(1.) The question for their Lordships decision arises upon a petition for substitution of the petitioner in place of the deceased appellant, Venkatanarayana, who has died since the filing of his appeal to His Majesty in Council.
(2.) Venkatanarayana brought a suit, on the 29th of July 1907, in the High Court of Madras in its ordinary civil jurisdiction to obtain a declaration that the adoption of the second defendant by Subbammal, the first defendant, was invalid, and did not affect his (Venkatanarayana s) reversionary interest in the ancestral estate of one Venkatakrishna, deceased. Subbammal, in her answer, alleged that the adoption which the plaintiff sought to set aside was made by her under the authority of her husband given under a will.

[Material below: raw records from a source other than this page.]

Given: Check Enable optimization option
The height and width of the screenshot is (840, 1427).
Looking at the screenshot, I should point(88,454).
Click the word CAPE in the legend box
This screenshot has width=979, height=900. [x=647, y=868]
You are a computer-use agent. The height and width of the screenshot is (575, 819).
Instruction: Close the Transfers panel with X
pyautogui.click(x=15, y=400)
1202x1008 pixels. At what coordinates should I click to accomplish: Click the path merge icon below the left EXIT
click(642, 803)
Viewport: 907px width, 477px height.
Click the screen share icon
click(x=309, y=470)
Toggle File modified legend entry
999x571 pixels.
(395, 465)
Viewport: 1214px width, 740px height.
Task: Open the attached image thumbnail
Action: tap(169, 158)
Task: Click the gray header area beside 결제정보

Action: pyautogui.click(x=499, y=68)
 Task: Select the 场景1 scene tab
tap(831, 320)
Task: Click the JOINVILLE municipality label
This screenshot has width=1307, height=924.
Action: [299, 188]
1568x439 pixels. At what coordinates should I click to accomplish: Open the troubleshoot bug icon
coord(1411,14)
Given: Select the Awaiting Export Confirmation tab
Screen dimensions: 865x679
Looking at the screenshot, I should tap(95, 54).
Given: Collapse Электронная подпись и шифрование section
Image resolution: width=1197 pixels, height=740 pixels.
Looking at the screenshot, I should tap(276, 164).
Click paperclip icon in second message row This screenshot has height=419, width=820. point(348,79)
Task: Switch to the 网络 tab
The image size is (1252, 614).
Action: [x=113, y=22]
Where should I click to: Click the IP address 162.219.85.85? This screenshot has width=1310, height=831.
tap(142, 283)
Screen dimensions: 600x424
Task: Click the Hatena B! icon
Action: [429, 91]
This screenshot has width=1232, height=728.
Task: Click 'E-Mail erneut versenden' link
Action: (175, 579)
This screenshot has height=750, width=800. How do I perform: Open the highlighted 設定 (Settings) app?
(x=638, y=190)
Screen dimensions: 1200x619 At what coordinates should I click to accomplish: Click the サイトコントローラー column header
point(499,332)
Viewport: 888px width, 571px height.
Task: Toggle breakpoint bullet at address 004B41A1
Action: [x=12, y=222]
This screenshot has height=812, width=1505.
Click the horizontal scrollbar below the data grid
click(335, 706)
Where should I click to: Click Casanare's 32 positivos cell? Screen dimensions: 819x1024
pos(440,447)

The plaintiff, on the other hand, contended that the authority so given was revoked by a subsequent will. The Courts in India have held on the construction of this document that it did not amount to a revocation. Venkatanarayana, after the decision of the High Court in its appellate jurisdiction dismissing his suit, applied for the usual certificate to appeal to His Majesty in Council, which was duly granted, and an appeal was filed and was pending when he died on the 19th of November 1913.
(3.) The petitioner Kuppusami Pillay applies to be substituted in the place of the deceased appellant and for an order for revivor of the appeal and for leave to prosecute it " in the usual way." He alleges that Venkatanarayana in his lifetime was a member of a joint undivided Hindu family consisting of himself, two sons, and two grandsons, one of whom was the petitioner; and that he was now the sole surviving member thereof, and entitled to the reversionary interest in Venkatakrishna s ancestral properties.